Auch die FDP schließt dabei nicht grundsätzlich aus, dass das Kindergeld weiter steigt. Nur sind die Liberalen der Ansicht, dass darüber erst später entschieden werden soll. "Nach einer überdurchschnittlichen Erhöhung für 2023 und 2024 wollten wir erst im Herbst 2024 erneut über die Höhe des Kindergelds sprechen", sagt FDP-Familienpolitikerin Gyde Jensen t-online. Wer vorzeitig darüber diskutieren wolle, müsse das nötige Geld auftreiben.
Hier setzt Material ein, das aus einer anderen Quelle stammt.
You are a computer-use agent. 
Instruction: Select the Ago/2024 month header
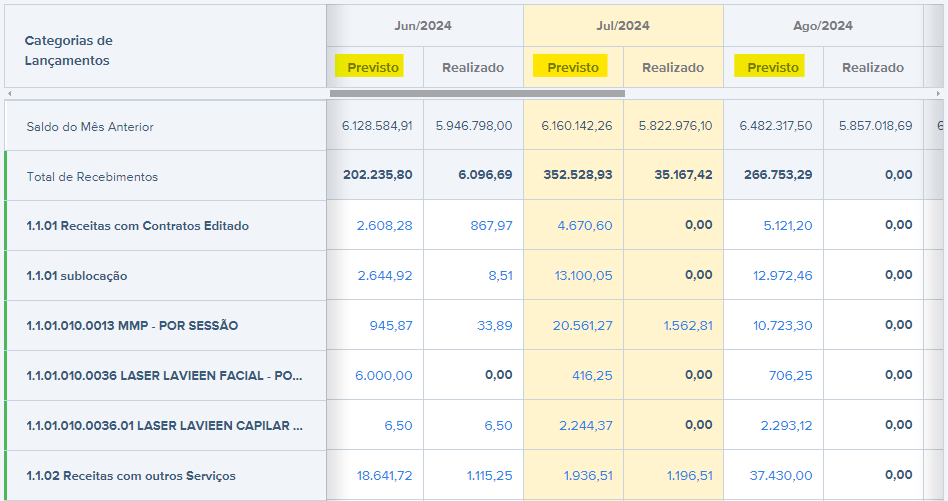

Von einer solchen Vereinbarung allerdings wollen weder SPD noch Grüne im Bundestag etwas wissen. Und auch im Kanzleramt haben sie das offensichtlich etwas anders verstanden. Die Bundesregierung wolle in den nächsten Wochen prüfen, ob auch das Kindergeld erneut angehoben werden muss, sagt Regierungssprecher Steffen Hebestreit am Montag.

Um den derzeitigen Abstand von Kindergeld zu Kinderfreibetrag zu wahren, müsste das Kindergeld in diesem Jahr um etwa 9 Euro steigen. Gut möglich, dass es die am Ende nicht ganz werden – aber zumindest etwas mehr. Es wäre jedenfalls eine Einigung nach dem altbekannten Ampelmuster: Etwas mehr für alle. Aber eben erst nach dem großen Knall.